* What is asked
Rewrite everything from "You are a GUI" down to "Log in [button]" in the entries below, putting "point" in place of "pixel" and keeping everything else the same. Return only those lines.

* Provided records
++++++++++

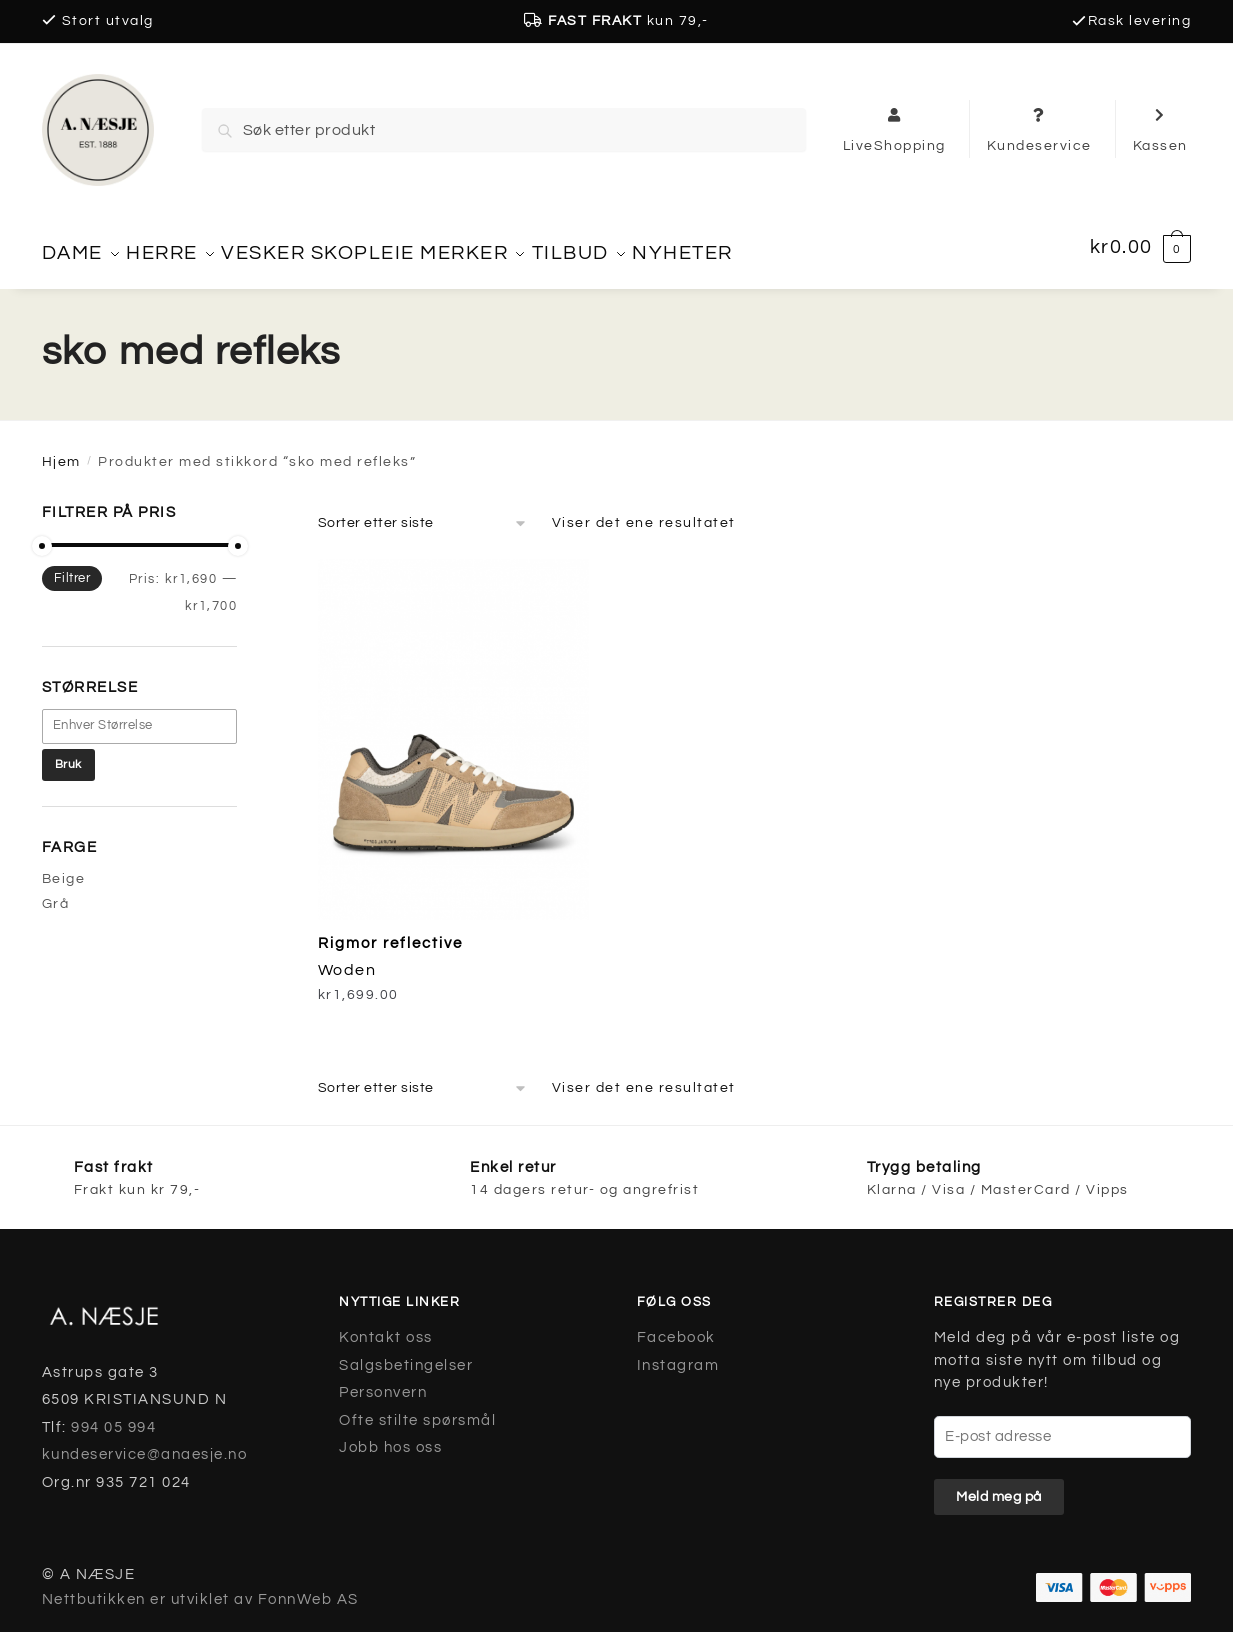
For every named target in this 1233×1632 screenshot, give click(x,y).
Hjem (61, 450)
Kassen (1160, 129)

++++++++++

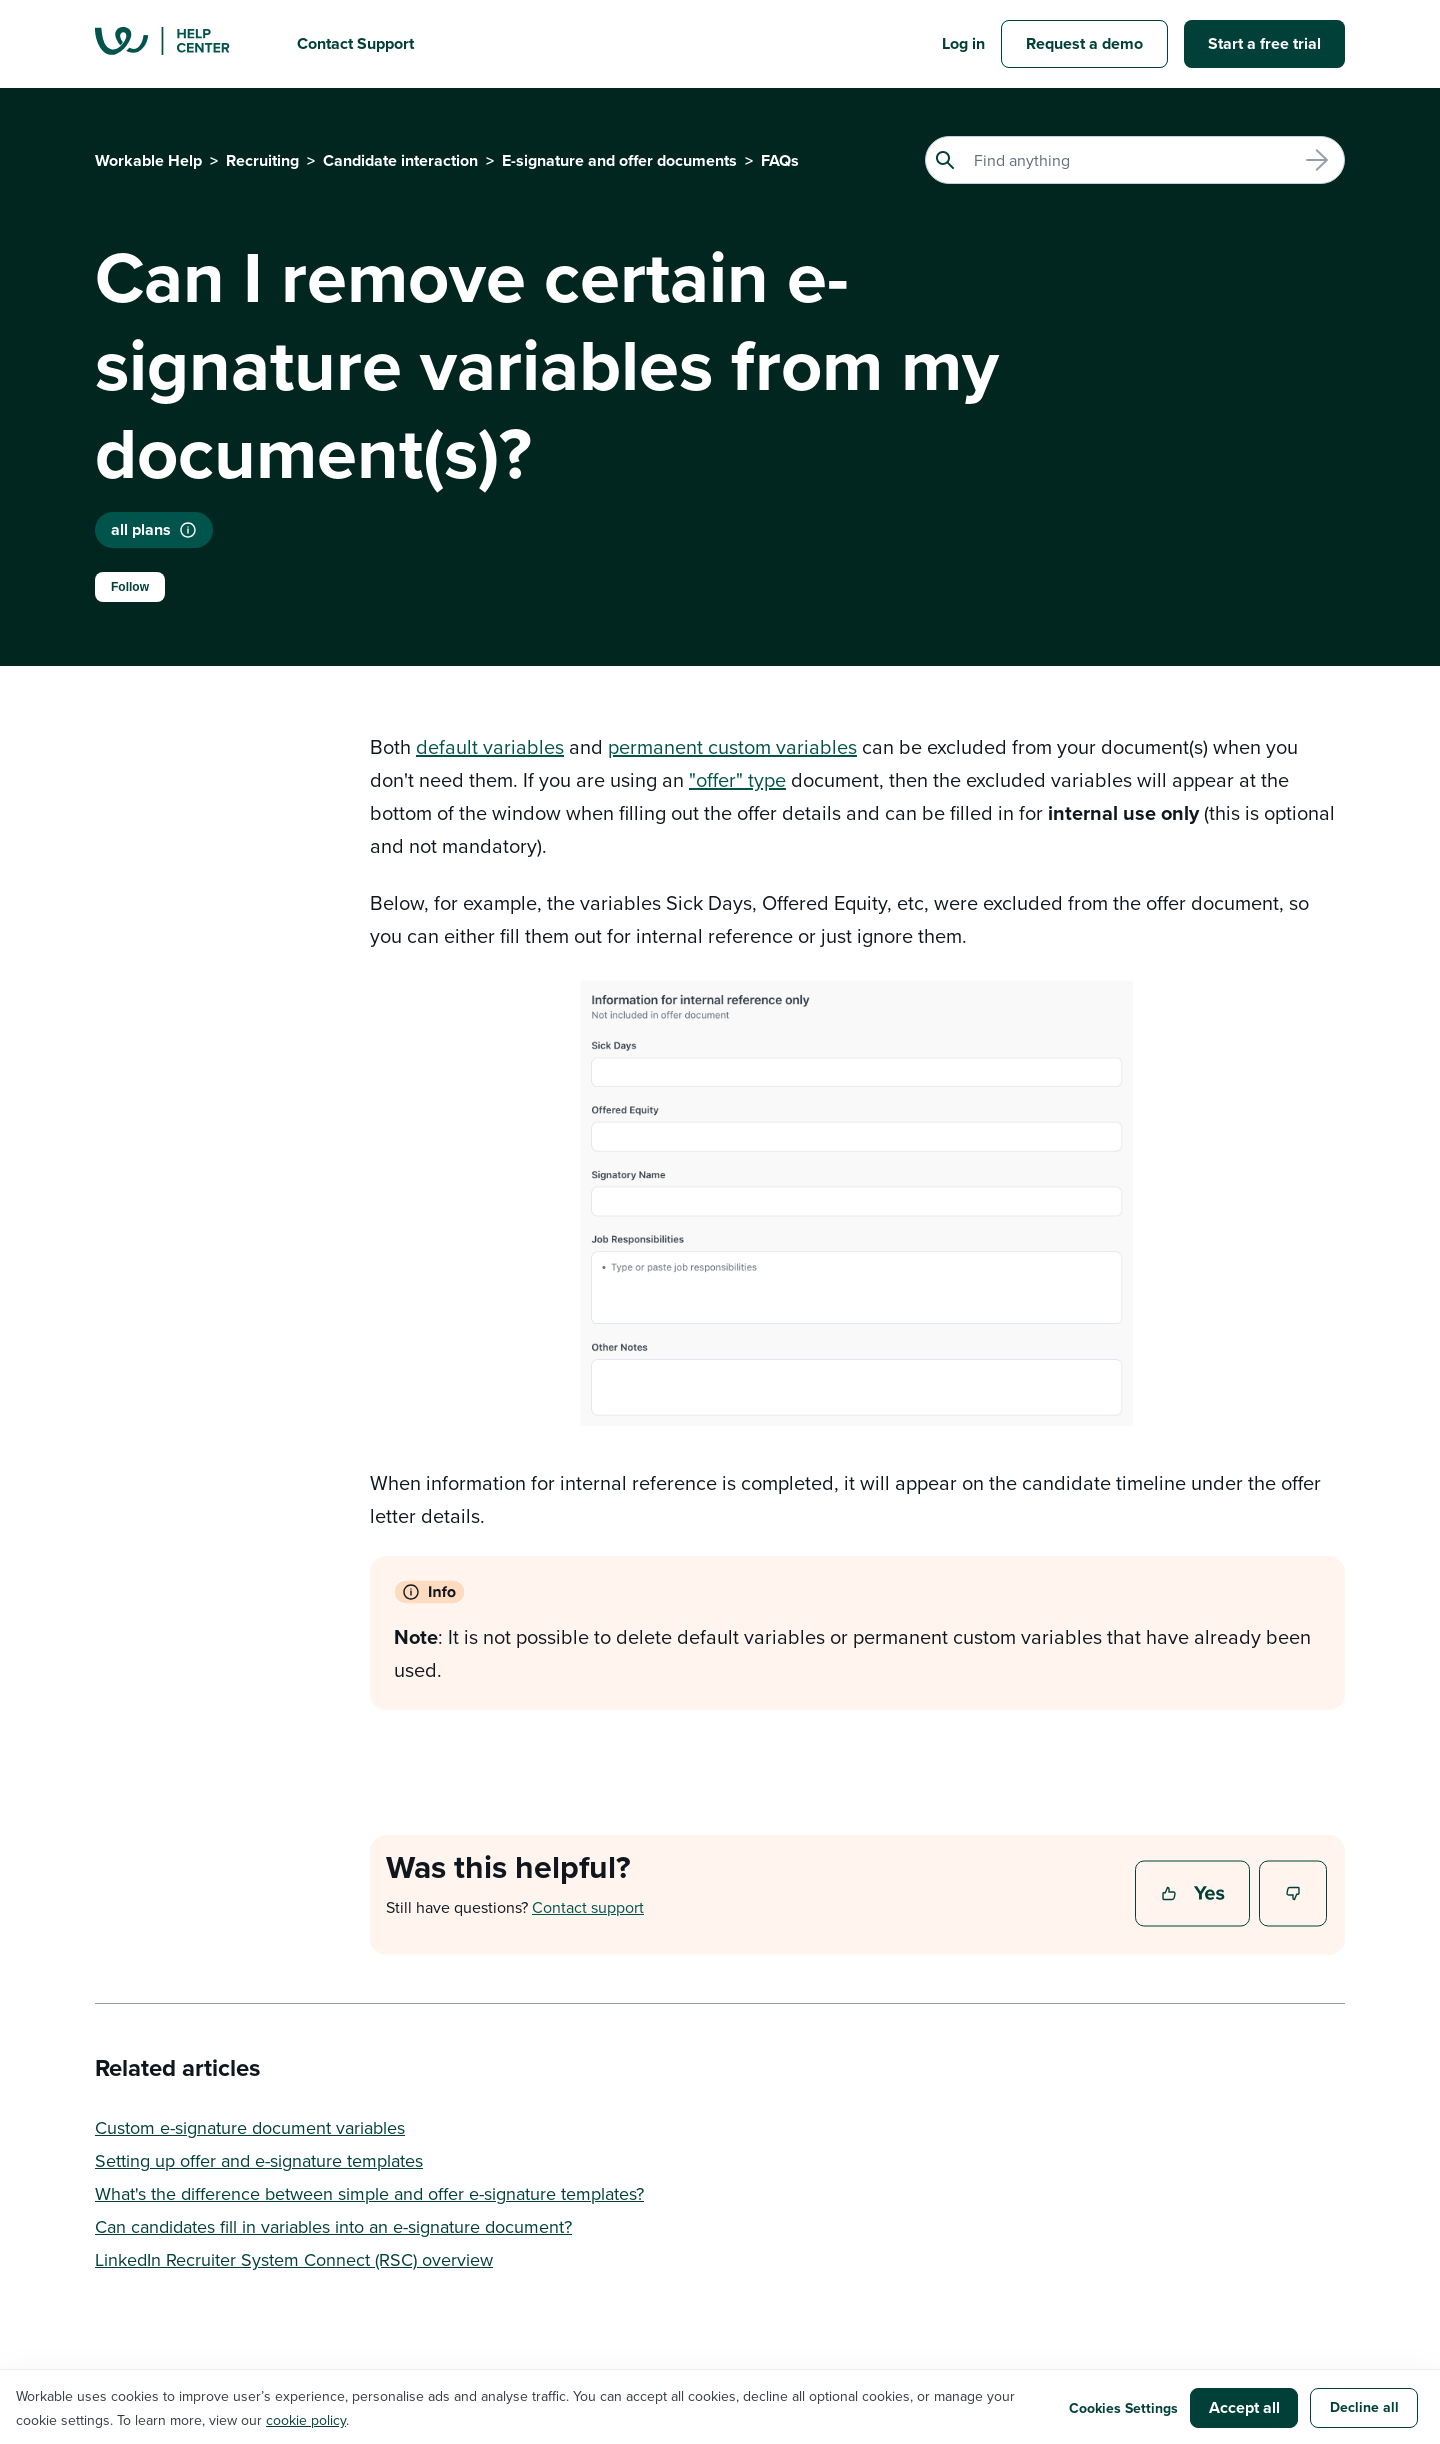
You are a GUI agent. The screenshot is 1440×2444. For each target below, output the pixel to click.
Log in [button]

++++++++++

* Solution
You are a GUI agent. The screenshot is 1440×2444. For each target below, output the point to click.
Log in [button]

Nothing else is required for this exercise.